==== Excerpted text ====
§ 13. But towards the middle of the sixteen hundreds a very eminent Innovator took a comprehensive view of education, and reduced instruction to its proper place, that is, he treated it as a part of education merely. This man, Comenius, was at once a philosopher, a philanthropist, and a schoolmaster; and in his writings we find the first attempt at a science of education. The outline of his science is as follows:—
“We live a threefold life—a vegetative, an animal, and an intellectual or spiritual. Of these, the first is perfect in the womb, the last in heaven. He is happy who comes with healthy body into the world, much more he who goes with healthy spirit out of it. According to the heavenly idea a man should—1st, Know all things; 2nd, He should be master of things and of himself; 3rd, He should refer everything to God. So that within us Nature has implanted the seeds of learning, of virtue, and of piety. To bring these seeds to maturity is the object of education. All men require education, and God has made children unfit for other employment that they may have time to learn.”
Here we have quite a new theory of the educator’s task. He is to bring to maturity the seeds of learning, virtue, and piety, which are already sown by Nature in his pupils. This is quite different from the pouring-in theory, and seems to anticipate the notion of Froebel, that the educator should be called not teacher but gardener. But Comenius evidently made too much of knowledge. Had he lived two centuries later he would have seen the area of possible knowledge extending to infinity in all directions, and he would no longer have made it his ideal that “man should know all things.”
§ 14. The next great thinker about education—I mean Locke—seems to me chiefly important from his having taken up the principles of Montaigne and treated the giving of knowledge as of very small importance. Montaigne, as we have seen, was the first to bring out clearly that education was much more than instruction, as the whole was greater than its part, and that instruction was of far less importance than some other parts of education. And this lies at the root of Locke’s theory also. The great function of the educator, according to him, is not to teach, but to dispose the pupil to virtue first, industry next, and then knowledge; but he thinks where the first two have been properly cared for knowledge will come of itself. The following are Locke’s own words:—“The great work of a governor is to fashion the carriage and to form the mind, to settle in his pupil good habits and the principles of virtue and wisdom, to give him little by little a view of mankind and work him into a love and imitation of what is excellent and praiseworthy; and in the prosecution of it to give him vigour, activity, and industry. The studies which he sets him upon are but, as it were, the exercise of his faculties and employment of his time; to keep him from sauntering and idleness; to teach him application and accustom him to take pains, and to give him some little taste of what his own industry must perfect.”[211] So we see that Locke agrees with Comenius in his enlarged view of the educator’s task, and that he thought much less than Comenius of the importance of the knowledge to be given.
====
Problems and tasks:
**A)** Name every educational thinker mentioned in the passage on education.
**B)** In the passage on education, what three things does Locke say the educator should dispose the pupil to, and in what order?
**C)** Extend the passage on education past its final sentence.
The listing that comes next is separate material with no connection to the passage on education.
==== Provided material ====
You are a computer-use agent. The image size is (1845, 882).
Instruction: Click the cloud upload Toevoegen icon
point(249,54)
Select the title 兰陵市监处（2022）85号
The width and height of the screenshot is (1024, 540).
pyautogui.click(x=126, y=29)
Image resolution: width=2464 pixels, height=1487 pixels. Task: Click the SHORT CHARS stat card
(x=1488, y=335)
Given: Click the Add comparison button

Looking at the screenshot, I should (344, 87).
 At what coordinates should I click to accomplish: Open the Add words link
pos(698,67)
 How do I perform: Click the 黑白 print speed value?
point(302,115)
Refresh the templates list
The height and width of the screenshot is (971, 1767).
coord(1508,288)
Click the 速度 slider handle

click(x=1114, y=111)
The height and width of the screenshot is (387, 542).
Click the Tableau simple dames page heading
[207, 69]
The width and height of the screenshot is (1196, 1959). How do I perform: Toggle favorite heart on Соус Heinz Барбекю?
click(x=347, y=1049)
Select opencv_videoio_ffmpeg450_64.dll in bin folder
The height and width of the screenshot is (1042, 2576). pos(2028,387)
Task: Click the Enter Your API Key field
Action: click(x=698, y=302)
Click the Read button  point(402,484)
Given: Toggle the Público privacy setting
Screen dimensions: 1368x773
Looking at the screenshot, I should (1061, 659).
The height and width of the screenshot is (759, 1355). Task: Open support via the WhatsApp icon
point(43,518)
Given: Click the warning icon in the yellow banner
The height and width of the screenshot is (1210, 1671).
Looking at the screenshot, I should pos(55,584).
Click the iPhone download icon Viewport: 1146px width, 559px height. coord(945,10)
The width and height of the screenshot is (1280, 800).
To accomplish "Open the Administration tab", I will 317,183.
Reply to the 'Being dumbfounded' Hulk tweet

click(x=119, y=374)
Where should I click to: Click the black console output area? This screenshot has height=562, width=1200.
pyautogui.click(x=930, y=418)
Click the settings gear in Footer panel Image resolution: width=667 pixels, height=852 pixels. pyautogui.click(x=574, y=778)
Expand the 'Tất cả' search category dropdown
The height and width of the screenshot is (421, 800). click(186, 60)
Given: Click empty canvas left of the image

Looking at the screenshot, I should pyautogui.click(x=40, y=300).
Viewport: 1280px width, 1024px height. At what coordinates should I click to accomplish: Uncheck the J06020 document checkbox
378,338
====
Final results:
**A)** Comenius, Froebel, Montaigne, Locke

**B)** Virtue first, industry next, and then knowledge.

**C)**
§ 15. We already see a gradual escape from the “idols” of the Renascence. Locke, instead of accepting the learned ideal, declares that learning is the last and least thing to be thought of. He cares little about the ordinary literary instruction given to children, though he thinks they must be taught something and does not know what to put in its place. He provides for the education of those who are to remain ignorant of Greek, but only when they are “gentlemen.” In this respect the van is led by Comenius, who thought of education for all, boys and girls, rich and poor, alike. Comenius also gave the first hint of the true nature of our task—to bring to perfection the seeds implanted by Nature. He also cared for the little ones whom the schoolmaster had despised. Locke does not escape from a certain intellectual disdain of “my young masters,” as he calls them; but in one respect he advanced as far as the best thinkers among his successors have advanced. Knowledge, he says, must come by the action of the learner’s own mind. The true teacher is within.
§ 16. We now come to the least practical and at the same time the most influential of all the writers on education—I mean Rousseau. He, like Rabelais, Montaigne, and Locke, was (to use Matthew Arnold’s expression) a “child of the idea.” He attacked scholastic use and wont not in the name of expedience, but in the name of reason; and such an attack—so eloquent, so vehement, so uncompromising—had never been made before.
Still there remained even in theory, and far more in practice, effects produced by the false ideal of the Renascence. This ideal Rousseau entirely rejected. He proposed making a clean sweep and returning to what he called the state of Nature.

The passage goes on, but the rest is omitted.